Наиболее благоприятный ветер подул с приходом к власти генерала Примо Риверы в сентябре 1923 года. Человек, которого немецкий философ Германн фон Кейсерлинг однажды описал как «Санчо Панса современной Испании», оказался достаточно практичным, чтобы понять, насколько его страна нуждалась в помощи Франции в ликвидации жестокого восстания Абд-эль-Крима в Рифе, а из своих посещений фронта в течение Первой мировой войны он вынес явное разочарование в Петене, Фоше и боевом порядке их poilus[2]. Но даже он мог быть обойден, и время от времени его усилия сводились к нулю действиями других генералов его хунты, которые не делали никакой тайны из своей германофилии.
Это могло привести к задержкам и каверзам, и приводило, но упрямо и упорно авиалиния Латекоэра боролась и выживала. Один за другим все его ранние конкуренты свалились у обочины. Линия Париж – Лиль, начавшая работу в феврале 1919 года, угасла спустя три недели. Линия Париж – Бордо, как и линия Париж – Лондон, просуществовала всего три месяца (с середины марта до середины июня 1919-го), линия Париж – Страсбург промучилась в течение четырех месяцев, но ее мучения завершились крахом 17 июля 1919 года. К сентябрю 1920 года лишь линия Латекоэра продолжала действовать, гарантируя два почтовых рейса в неделю между Тулузой и Рабатом. Но все же и она находилась на грани провала.
Компания сумела выжить только благодаря выдержанности и упорству Пьера Латекоэра и неаполитанскому хитроумию Беппо де Массими, но, прежде всего, железной руке Дидье Дора, назначенного оперативным управляющим осенью 1920 года. Маленький и коренастый, с покатыми плечами и жилистый, как терьер, он обладал парой бескомпромиссных глаз и темным кустарником, перегораживавшим лицо под носом, подобно изгороди. От своего отца, шофера-механика, работающего на газовую компанию в Париже, он унаследовал немного житейской твердости характера земли Авернь. В пятнадцать лет отосланный в «Эколь д'орложери э де меканик» в Париже, он развил юношеский интерес к астрономии, а также к часовым механизмам, стереометрии, инженерной графике и сопротивлению материалов. Потом началась война с ее гнетущей похоронной чередой ужасов. Он пережил нечеловеческие мучения, преждевременно состарившие его. Он замерзал ночами в сарае, где страх смерти был написан на щетинистых лицах, освещенных мерцающими свечами. Зимние траншеи и ледяные блиндажи, выдолбленные позади парапетов, образовавшихся из замороженных трупов, сражения с врагом в штыковую в обугленных остатках лесов, бесконечные, повторяющиеся, оглушительные бомбардировки Вердуна, прогрызающие землю и превращающие все вокруг в лунный пейзаж, рябой от бесконечных кратеров, – он все это видел и пережил. Однажды на развалинах церкви он натолкнулся на одинокого генерала, приказавшего ему самостоятельно выдвигаться вперед и освободить его плененную бригаду. «Вперед, продолжайте продвигаться вперед, и вы найдете их!» – кричал он как лунатик.

Записи для поиска элементов
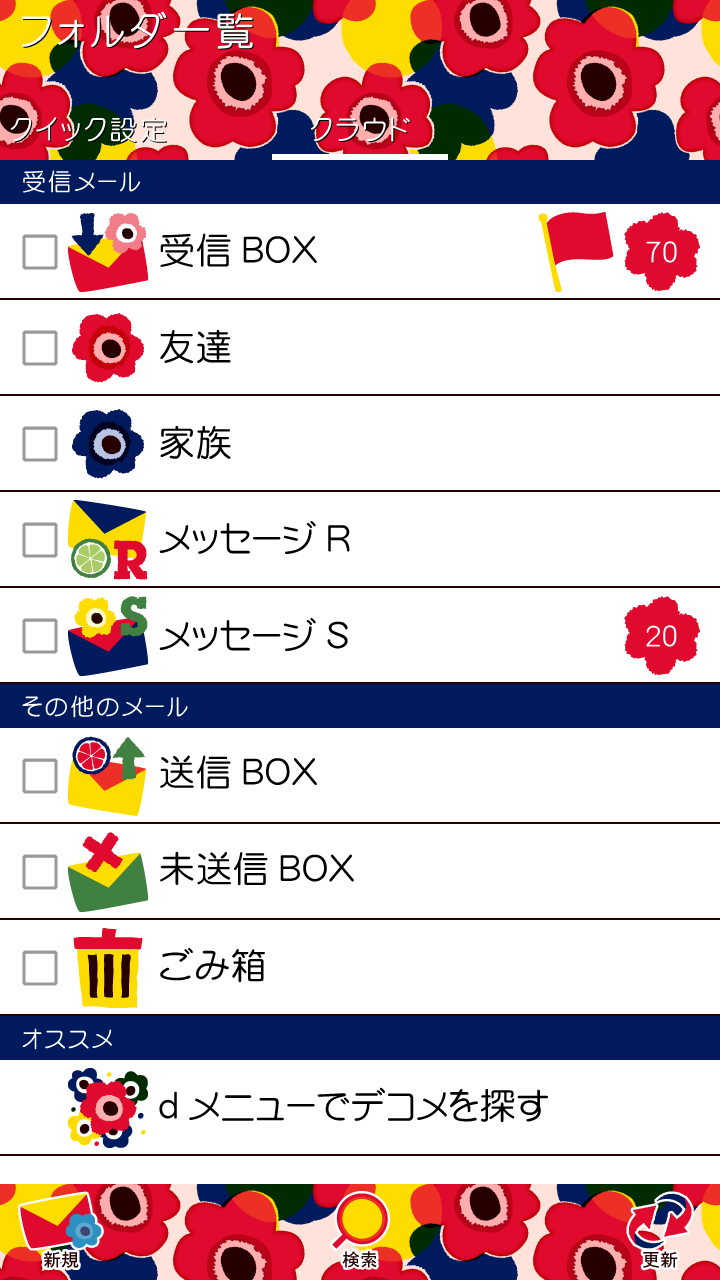Viewport: 720px width, 1280px height.
Task: Tap the ごみ箱 trash can icon
Action: (108, 967)
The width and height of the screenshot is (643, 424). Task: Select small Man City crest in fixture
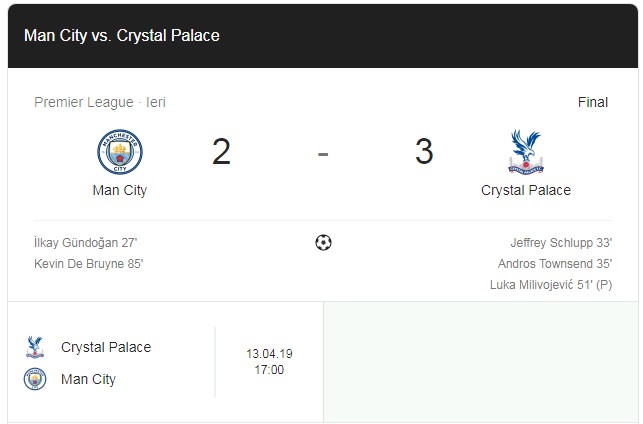coord(35,379)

Задания |
**1)** Ответьте по фрагменту текста об авиалинии Латекоэра на следующие вопросы.
(a) Когда генерал Примо Ривера пришел к власти?
(b) Сколько почтовых рейсов в неделю гарантировала линия Латекоэра к сентябрю 1920 года и между какими городами?
(c) Когда Дидье Дора был назначен оперативным управляющим?
**2)** Переведите на английский язык это предложение из фрагмента текста: «Линия Париж – Лиль, начавшая работу в феврале 1919 года, угасла спустя три недели».

Ответы |
**1)**
(a) В сентябре 1923 года.
(b) Два рейса в неделю, между Тулузой и Рабатом.
(c) Осенью 1920 года.

**2)** The Paris–Lille line, which began operating in February 1919, faded out three weeks later.